The association of SIRS and skin lesions is not rare and has been described recently (5). Shock revealing a lymphoma is rare. Lymphoma can cause SIRS due to a primary release of cytokines by the tumour cells or a secondary release of cytokines after vascular occlusion by the tumour cells (3). There is little data concerning this manifestation. Thus, it is important to request a dermatological consultation in cases of atypical shock.

REFERENCES

2. Ferreri AJ, Campo E, Seymour JF, Willemze R, Ilariucci F, Ambrosetti A, et al. Intravascular lymphoma: clinical presentation, natural history, management and prognostic factors in a series of 38 cases, with special emphasis on the ‘cutaneous variant’. Br J Haematol 2004; 127: 173–183.

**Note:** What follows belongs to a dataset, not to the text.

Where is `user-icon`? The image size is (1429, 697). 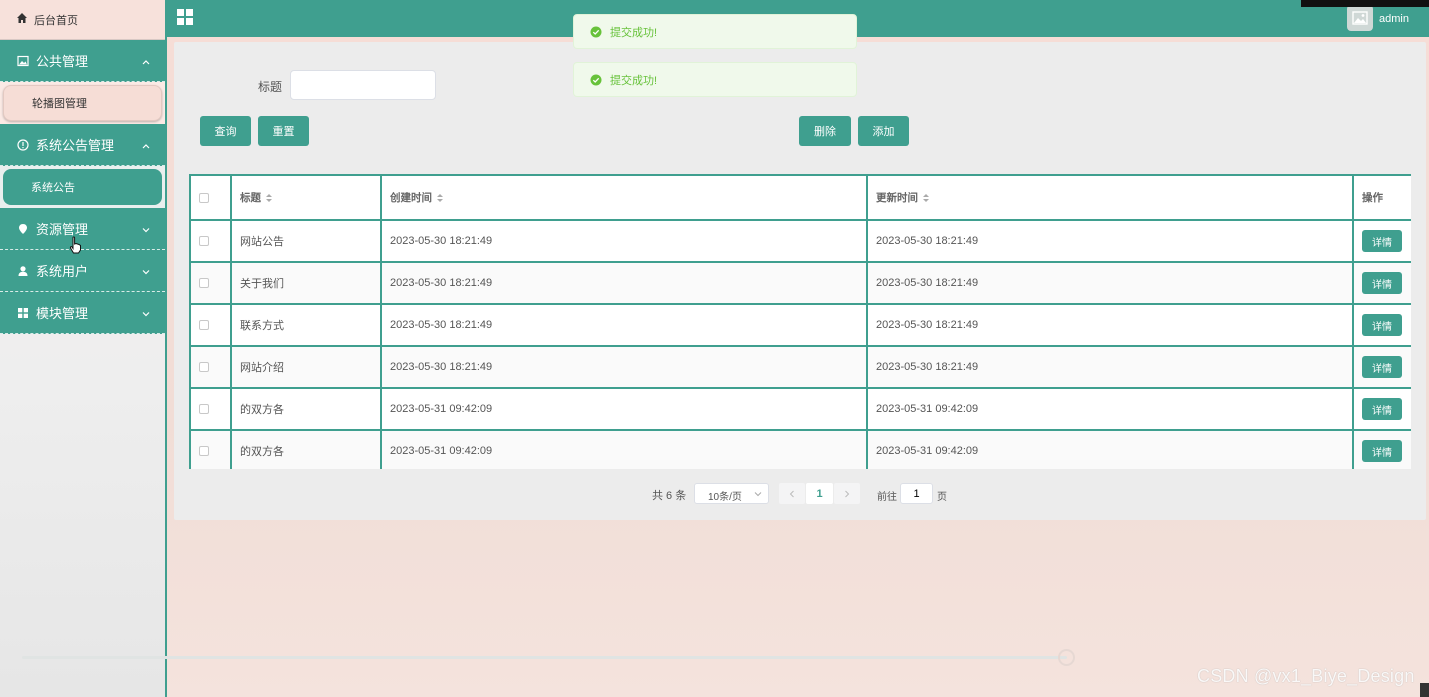
user-icon is located at coordinates (23, 271).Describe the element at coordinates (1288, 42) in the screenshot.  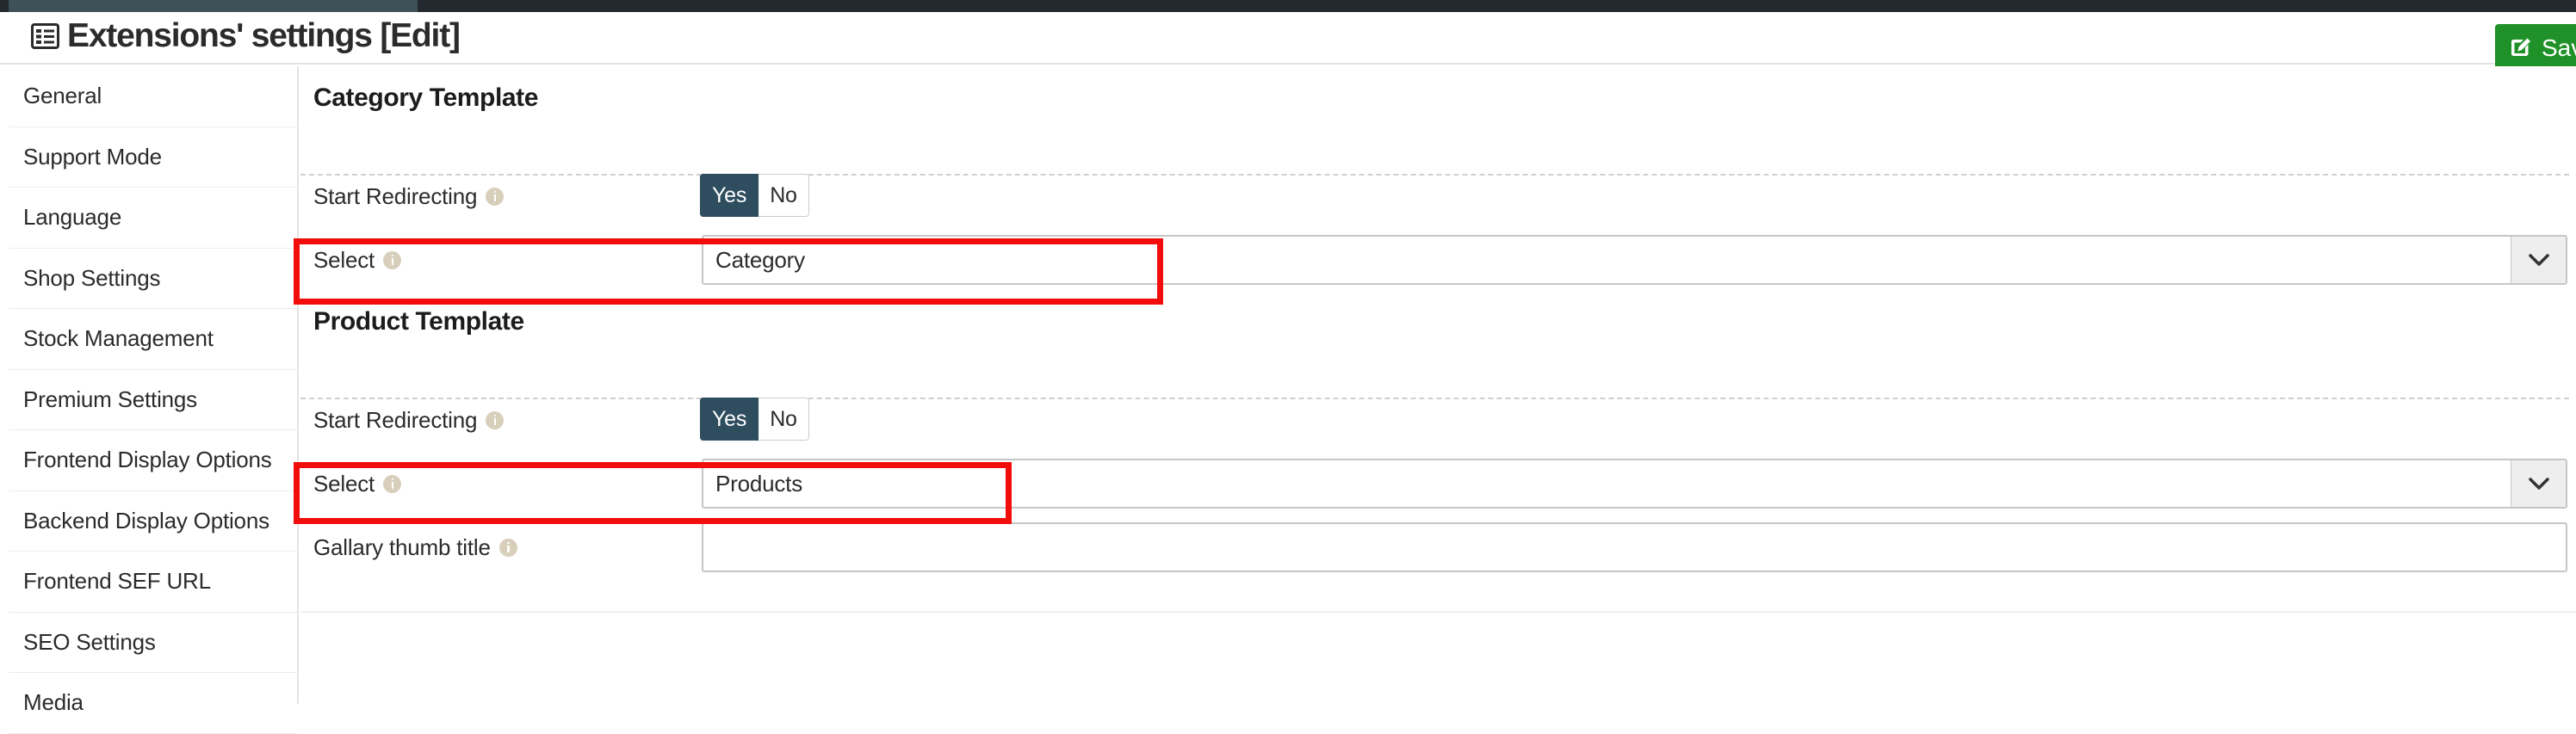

3. Yalamanchili M, Prabhu S, Bradstreet P, Chouhdry I, Walsh J. Intravascular lymphomatosis presenting as systemic inflammatory response syndrome. Am J Med Sci 2002; 324: 339–341.

4. Schmuth M, Ramaker J, Trautmann C, Hummel M, Schmitt-Graff A, Stein H, et al. Cutaneous involvement in prelymphomatous angioimmunoblastic lymphadenopathy. J Am Acad Dermatol 1997; 36: 290–295.

5. Thomas M, Peter JV, Williams A, Job V, George R. Systemic inflammatory response syndrome in diseases of the skin. Postgrad Med J 2010; 86: 83–88.